Your instructions: Could you render every line of the items below as a Markdown table with the columns No. and Line, leaving out the blank lines?

Records
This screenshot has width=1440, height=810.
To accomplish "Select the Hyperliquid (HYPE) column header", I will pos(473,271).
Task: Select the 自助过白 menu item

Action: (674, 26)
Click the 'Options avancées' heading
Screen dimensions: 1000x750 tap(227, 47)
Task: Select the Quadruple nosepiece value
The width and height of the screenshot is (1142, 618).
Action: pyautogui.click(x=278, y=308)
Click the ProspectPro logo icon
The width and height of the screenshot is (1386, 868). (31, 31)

Solution:
| No. | Line |
|---|---|
| 1 | This screenshot has width=1440, height=810. |
| 2 | To accomplish "Select the Hyperliquid (HYPE) column header", I will pos(473,271). |
| 3 | Task: Select the 自助过白 menu item |
| 4 | Action: (674, 26) |
| 5 | Click the 'Options avancées' heading |
| 6 | Screen dimensions: 1000x750 tap(227, 47) |
| 7 | Task: Select the Quadruple nosepiece value |
| 8 | The width and height of the screenshot is (1142, 618). |
| 9 | Action: pyautogui.click(x=278, y=308) |
| 10 | Click the ProspectPro logo icon |
| 11 | The width and height of the screenshot is (1386, 868). (31, 31) |